Based on the PTA’s announcement on September 10, only Ufone chose to participate in the auction, for 9MHz in the 1800MHz band. This has yielded the treasury $279 million (excluding advance tax), at base price. Half of that sum is to be paid upfront within 15 days and the rest in equal annual installments. For its part, the PTA, despite lackluster participation, went ahead with the auction and honored its regulatory mandate.

As things stand, roughly two-thirds of spectrum is left unsold on the table. The government can always return to the market at an opportune time and offload it. However, the lack of participation by Jazz, Telenor and Zong has left some questions. The operators needed more spectrum to meet their growing data requirements, and it was also clear that they weren’t exactly thrilled about spectrum prices. But why did the trio choose to abstain altogether? It sends a message.

Some of the market’s concerns have come out in the open post-auction. However, the grumblings among leading operators about the base price being too high is not something new, and yet they had chosen to take part in auctions past. Same goes for the dollar-based spectrum pricing, which has been used by the regulator in the past as well. What broke the camel’s back this time around?

It appears that both the operators and the regulator have come to a point where they are unable to resolve core issues in the background. For instance, the way the government handled license-renewal process of Jazz (Warid), Telenor and Zong starting July 2019 had left a bad taste among investors. Jazz and Telenor sued the government, but they still had to pay majority of renewal fees, and now two years later the court has ruled for the government. At least Jazz is appealing to the Supreme Court.

Besides, it has become a difficult operating environment for operators. High user taxes, rising utility prices, price-sensitive subscriber base, and volatile currency, all impact the ROI for foreign sponsors. Pricey spectrum auctions, in this situation, leave little for operators to invest in network rollouts. Having said that, there is no way around investing more in spectrum holdings, in order to monetize data services.

As for the regulator, it was right to demand better quality of service (QoS) from operators going forward, and this is something that the majority of operators seemed unwilling to accept immediately. PTA’s own QoS surveys as well as anecdotal evidence suggests that network quality offered by most operators, especially for phone calls and broadband speed, is getting poor even within well-served areas. Operators cutting corners here and there is not new, but service level has gone noticeably worse.

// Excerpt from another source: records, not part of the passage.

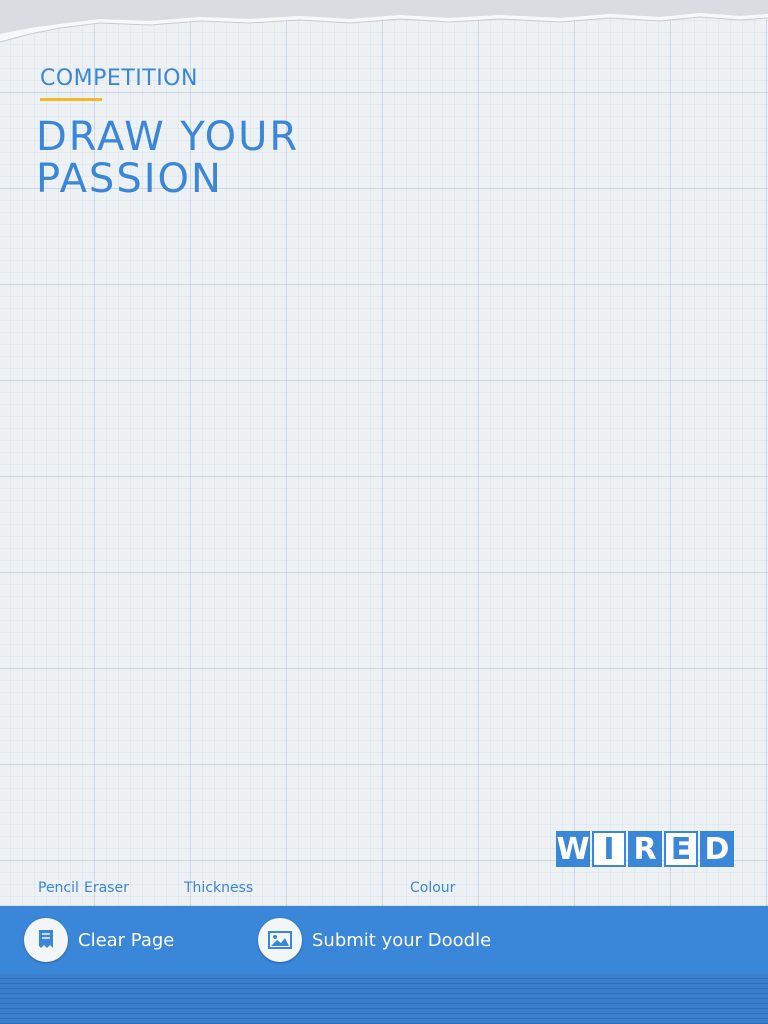 This screenshot has width=768, height=1024. Describe the element at coordinates (681, 849) in the screenshot. I see `logo-letter: E` at that location.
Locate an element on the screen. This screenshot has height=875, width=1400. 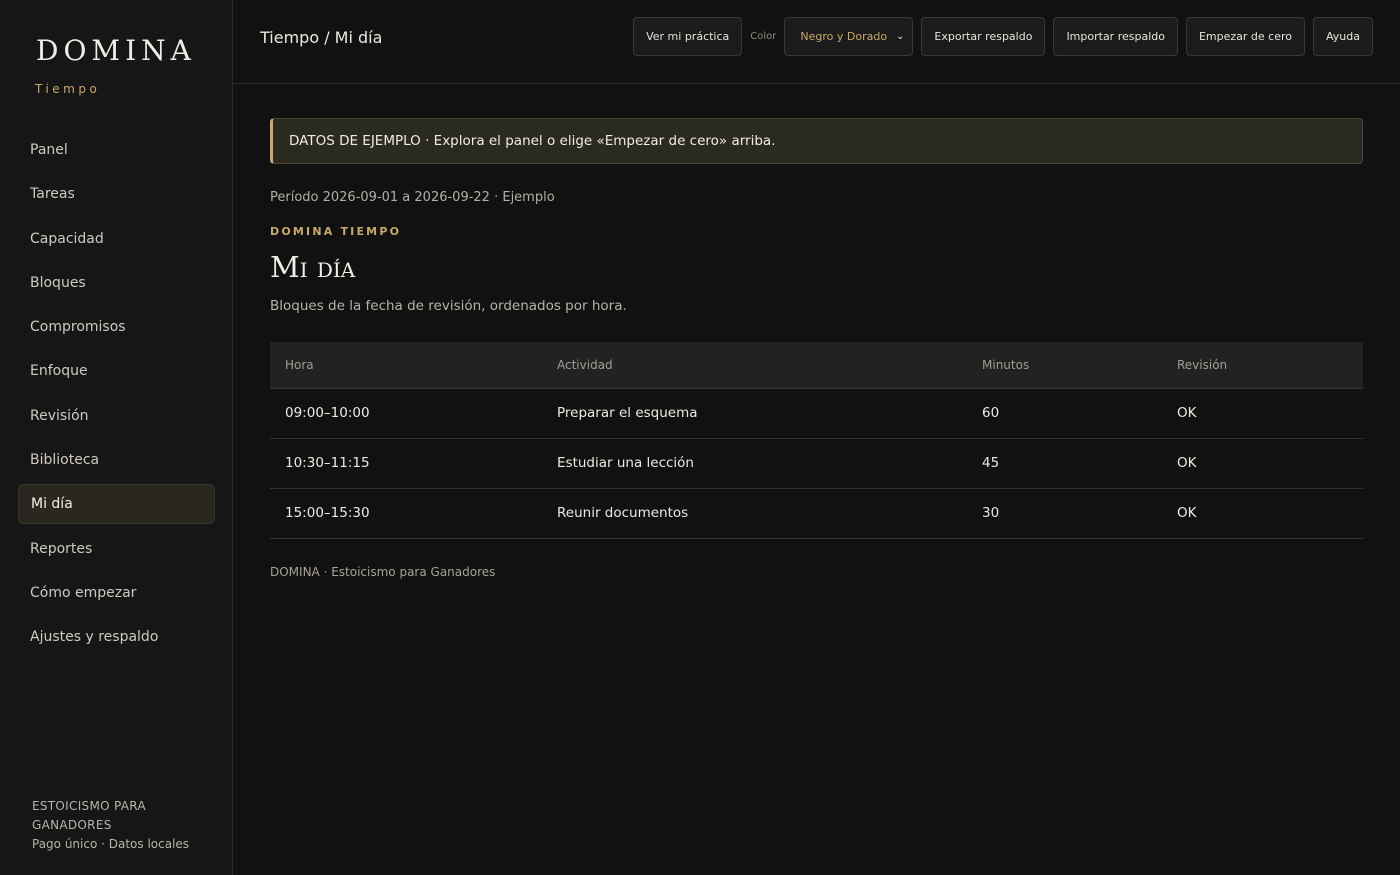
cell-minutos: 30 is located at coordinates (1064, 514).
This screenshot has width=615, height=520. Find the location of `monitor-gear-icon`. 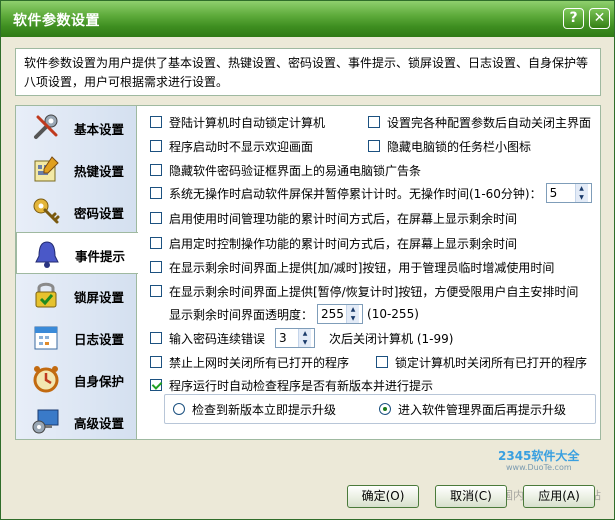

monitor-gear-icon is located at coordinates (46, 422).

What now? Ufone is in a better position to upgrade its data network and compete with the rest of the market. Other operators already have decent spectrum holdings, which they will try to further optimize to absorb growing data traffic. That will lead to more QoS issues and affect the foundation of digital ecosystem. Sooner or later, operators will need more spectrum. Fearing NAB, government cannot lower base price. One side will have to blink. Neither of them conceded this time around. Users are to suffer!